Open danilopedraza opened 5 months ago
The reason for having one syntax for declaring and another for assingning is that names can be reused in different scopes. For example:
let f(n) := 2*n
let g := n -> (
let f(k) := 3*k,
f(n)
)
f(2) # this is 2*2
g(2) # this is 3*2
A note on the behavior of this: assignments can only alter the current scope. I think this is good for sane code.
I'm having some thoughts related to how to handle mutation. First, I don't want it to be global, JS-style. It is proved to create problems. However, I see the use of assignmets useful when expressing procedures in an imperative way, so restricting to the current scope could be too much.

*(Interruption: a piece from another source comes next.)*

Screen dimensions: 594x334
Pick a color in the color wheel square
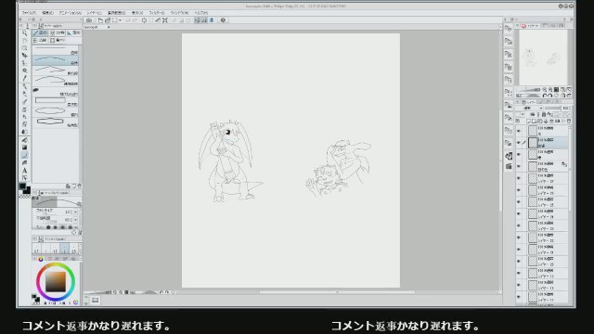(x=56, y=281)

For example, in this nested for-loop there is a new scope for every loop:
let table := [[someValue(i, j) for j in 0..width] for i in height]
var a := 0
for i in height:
for j in width:
a := a + table[i][j]
This means that if mutation is restricted to the current scope, mutation of the value a
would not be possible.
Note: I decided to define mutable values with the var
keyword.
Assignments are now naively implemented.
Here is an idea on how to restrict assignments: Limit them to the scope of a function. This is, assignments in a function can only alter values in that scope. Here is an example:
var x := 0
let f(n) :=
x := n # cannot do this
for i in 0..10 do
x := i # can do this
I'm not sure if this rule should be enforced with anonymous functions.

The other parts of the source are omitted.